[AN #167]: Concrete ML safety problems and their relevance to x-risk

by Rohin ShahAlignment Newsletter12 min read20th Oct 20214 comments



Alignment Newsletter is a weekly publication with recent content relevant to AI alignment around the world. Find all Alignment Newsletter resources here. In particular, you can look through this spreadsheet of all summaries that have ever been in the newsletter.

Audio version here (may not be up yet).

Please note that, while I work at DeepMind, this newsletter represents my personal views and not those of my employer.

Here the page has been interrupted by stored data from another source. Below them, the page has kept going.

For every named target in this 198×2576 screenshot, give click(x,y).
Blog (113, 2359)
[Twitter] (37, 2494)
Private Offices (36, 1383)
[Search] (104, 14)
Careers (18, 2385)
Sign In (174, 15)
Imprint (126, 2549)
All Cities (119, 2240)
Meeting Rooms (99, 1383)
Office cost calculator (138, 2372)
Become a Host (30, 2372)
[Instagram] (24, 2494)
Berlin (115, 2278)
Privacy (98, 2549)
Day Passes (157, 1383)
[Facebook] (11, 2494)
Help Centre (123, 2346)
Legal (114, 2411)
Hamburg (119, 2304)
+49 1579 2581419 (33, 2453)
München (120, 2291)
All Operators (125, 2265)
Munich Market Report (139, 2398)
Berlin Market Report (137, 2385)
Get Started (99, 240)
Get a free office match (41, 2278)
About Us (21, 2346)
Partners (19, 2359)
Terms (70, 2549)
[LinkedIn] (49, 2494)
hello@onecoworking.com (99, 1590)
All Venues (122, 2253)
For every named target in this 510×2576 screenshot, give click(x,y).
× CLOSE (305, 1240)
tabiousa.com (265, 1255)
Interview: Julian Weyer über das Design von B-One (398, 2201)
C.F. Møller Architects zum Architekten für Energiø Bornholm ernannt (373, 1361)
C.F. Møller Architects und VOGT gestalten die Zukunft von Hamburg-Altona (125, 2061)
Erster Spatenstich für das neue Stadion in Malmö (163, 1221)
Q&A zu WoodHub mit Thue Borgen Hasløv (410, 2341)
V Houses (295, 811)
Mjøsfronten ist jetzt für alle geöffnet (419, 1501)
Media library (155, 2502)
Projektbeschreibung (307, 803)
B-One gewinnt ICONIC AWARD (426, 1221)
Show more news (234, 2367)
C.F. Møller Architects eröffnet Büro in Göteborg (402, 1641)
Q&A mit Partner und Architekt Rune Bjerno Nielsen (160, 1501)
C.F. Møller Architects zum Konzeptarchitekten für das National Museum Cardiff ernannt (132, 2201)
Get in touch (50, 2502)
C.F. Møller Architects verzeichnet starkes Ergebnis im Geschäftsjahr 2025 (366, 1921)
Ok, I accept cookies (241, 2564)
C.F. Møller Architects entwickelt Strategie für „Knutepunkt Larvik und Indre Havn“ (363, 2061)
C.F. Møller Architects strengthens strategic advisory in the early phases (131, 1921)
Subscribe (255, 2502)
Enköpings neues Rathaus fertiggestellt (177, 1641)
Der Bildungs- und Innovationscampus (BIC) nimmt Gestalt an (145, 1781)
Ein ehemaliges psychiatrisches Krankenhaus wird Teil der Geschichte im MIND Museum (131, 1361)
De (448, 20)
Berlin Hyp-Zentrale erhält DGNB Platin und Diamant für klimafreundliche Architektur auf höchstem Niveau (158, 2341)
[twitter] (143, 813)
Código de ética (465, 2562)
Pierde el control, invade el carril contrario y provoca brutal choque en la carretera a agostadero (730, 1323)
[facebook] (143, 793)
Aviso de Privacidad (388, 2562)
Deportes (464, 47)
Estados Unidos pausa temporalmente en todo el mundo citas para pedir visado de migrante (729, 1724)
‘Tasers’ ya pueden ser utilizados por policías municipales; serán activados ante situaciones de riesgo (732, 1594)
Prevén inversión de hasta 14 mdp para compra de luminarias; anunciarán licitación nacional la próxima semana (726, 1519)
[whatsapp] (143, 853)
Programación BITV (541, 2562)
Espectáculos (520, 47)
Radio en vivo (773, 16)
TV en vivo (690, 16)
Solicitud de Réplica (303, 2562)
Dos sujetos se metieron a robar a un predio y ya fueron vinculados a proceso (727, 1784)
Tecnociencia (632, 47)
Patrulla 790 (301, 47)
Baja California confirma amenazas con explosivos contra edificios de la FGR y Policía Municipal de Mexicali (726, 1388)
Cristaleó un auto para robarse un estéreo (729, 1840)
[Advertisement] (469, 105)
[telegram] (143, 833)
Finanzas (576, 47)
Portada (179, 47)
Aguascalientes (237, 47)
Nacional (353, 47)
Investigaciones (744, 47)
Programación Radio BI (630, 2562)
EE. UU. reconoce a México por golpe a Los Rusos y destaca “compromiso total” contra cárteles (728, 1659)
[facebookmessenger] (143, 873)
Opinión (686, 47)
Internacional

Unsolved Problems in ML Safety (Dan Hendrycks, Nicholas Carlini, John Schulman, and Jacob Steinhardt) (summarized by Dan Hendrycks): To make the case for safety to the broader machine learning research community, this paper provides a revised and expanded collection of concrete technical safety research problems, namely:

1. Robustness: Create models that are resilient to adversaries, unusual situations, and Black Swan events.

2. Monitoring: Detect malicious use, monitor predictions, and discover unexpected model functionality.

3. Alignment: Build models that represent and safely optimize hard-to-specify human values.

4. External Safety: Use ML to address risks to how ML systems are handled, including cyberwarfare and global turbulence.

Throughout, the paper attempts to clarify the problems’ motivation and provide concrete project ideas.

Dan Hendrycks' opinion: My coauthors and I wrote this paper with the ML research community as our target audience. Here are some thoughts on this topic:

1. The document includes numerous problems that, if left unsolved, would imply that ML systems are unsafe. We need the effort of thousands of researchers to address all of them. This means that the main safety discussions cannot stay within the confines of the relatively small EA community. I think we should aim to have over one third of the ML research community work on safety problems. We need the broader community to treat AI safety at least as seriously as safety for nuclear power plants.

2. To grow the ML safety research community, we need to suggest problems that can progressively build the community and organically grow support for elevating safety standards within the existing research ecosystem. Research agendas that pertain to AGI exclusively will not scale sufficiently, and such research will simply not get enough market share in time. If we do not get the machine learning community on board with proactively mitigating risks that already exist, we will have a harder time getting them to mitigate less familiar and unprecedented risks. Rather than try to win over the community with alignment philosophy arguments, I'll try winning them over with interesting problems and try to make work towards safer systems rewarded with prestige.

3. The benefits of a larger ML safety community are numerous. They can decrease the cost of safety methods and increase the propensity to adopt them. Moreover, to ensure that ML systems have desirable properties, it is necessary to rapidly accumulate incremental improvements, but this requires substantial growth since such gains cannot be produced by just a few card-carrying x-risk researchers with the purest intentions.

4. The community will fail to grow if we ignore near-term concerns or actively exclude or sneer at people who work on problems that are useful for both near- and long-term safety (such as adversaries). The alignment community will need to stop engaging in textbook territorialism and welcome serious hypercompetent researchers who do not post on internet forums or who happen not to subscribe to effective altruism. (We include a community strategy in the Appendix.)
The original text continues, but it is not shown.